**WHAT IS NEEDED**
Copy the stretch of records from the line containing "The width and height of the screenshot is (752, 527)." through the line containing "Action: click(x=613, y=328)", changing "lightbulb" to "bulb" and keeping everything else the same.

>> start SUPPLIED MATERIAL

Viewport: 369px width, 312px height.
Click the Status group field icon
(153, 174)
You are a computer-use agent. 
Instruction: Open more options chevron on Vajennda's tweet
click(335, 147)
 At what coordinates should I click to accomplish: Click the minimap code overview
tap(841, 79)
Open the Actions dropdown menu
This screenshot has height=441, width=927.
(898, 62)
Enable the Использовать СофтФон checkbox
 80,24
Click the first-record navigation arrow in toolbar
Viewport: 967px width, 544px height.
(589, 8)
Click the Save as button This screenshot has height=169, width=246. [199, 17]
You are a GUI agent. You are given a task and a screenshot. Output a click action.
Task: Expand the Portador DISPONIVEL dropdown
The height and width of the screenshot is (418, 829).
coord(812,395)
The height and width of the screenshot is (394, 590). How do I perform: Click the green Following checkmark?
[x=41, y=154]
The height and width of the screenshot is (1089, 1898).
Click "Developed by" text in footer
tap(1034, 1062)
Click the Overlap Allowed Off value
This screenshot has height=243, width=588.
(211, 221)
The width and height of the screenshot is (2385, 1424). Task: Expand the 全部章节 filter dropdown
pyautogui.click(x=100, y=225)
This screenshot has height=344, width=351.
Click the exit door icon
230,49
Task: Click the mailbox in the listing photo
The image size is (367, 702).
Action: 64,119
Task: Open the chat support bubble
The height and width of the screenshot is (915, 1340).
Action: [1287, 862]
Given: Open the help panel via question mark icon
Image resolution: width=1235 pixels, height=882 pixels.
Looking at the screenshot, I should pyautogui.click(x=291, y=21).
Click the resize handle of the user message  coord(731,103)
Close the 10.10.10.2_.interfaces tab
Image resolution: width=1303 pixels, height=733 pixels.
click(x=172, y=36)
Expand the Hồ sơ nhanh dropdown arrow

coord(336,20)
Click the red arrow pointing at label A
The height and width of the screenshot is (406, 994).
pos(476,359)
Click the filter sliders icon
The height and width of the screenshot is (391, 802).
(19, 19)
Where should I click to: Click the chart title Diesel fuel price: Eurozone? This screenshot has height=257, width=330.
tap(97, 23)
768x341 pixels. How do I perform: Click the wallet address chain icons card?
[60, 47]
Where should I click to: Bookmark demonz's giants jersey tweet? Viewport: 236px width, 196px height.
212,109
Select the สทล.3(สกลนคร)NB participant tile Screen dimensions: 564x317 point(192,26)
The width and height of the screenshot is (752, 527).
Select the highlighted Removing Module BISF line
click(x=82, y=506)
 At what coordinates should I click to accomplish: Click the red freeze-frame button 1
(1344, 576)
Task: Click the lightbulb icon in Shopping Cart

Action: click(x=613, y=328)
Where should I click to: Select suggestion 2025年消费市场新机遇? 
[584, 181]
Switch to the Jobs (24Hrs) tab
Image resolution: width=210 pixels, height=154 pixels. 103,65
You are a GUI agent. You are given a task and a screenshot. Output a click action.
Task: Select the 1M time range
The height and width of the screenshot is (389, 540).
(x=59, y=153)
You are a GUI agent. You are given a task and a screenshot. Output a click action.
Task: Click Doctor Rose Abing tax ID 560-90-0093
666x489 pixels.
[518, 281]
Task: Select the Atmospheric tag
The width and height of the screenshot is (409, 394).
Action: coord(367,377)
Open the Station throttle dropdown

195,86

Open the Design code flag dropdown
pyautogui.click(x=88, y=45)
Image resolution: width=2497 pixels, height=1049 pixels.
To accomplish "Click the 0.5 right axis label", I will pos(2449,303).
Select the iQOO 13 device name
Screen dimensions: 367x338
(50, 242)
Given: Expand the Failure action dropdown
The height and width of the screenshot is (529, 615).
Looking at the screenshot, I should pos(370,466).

>> end SUPPLIED MATERIAL

**FINISHED EXERCISE**
The width and height of the screenshot is (752, 527).
Select the highlighted Removing Module BISF line
click(x=82, y=506)
 At what coordinates should I click to accomplish: Click the red freeze-frame button 1
(1344, 576)
Task: Click the bulb icon in Shopping Cart

Action: click(x=613, y=328)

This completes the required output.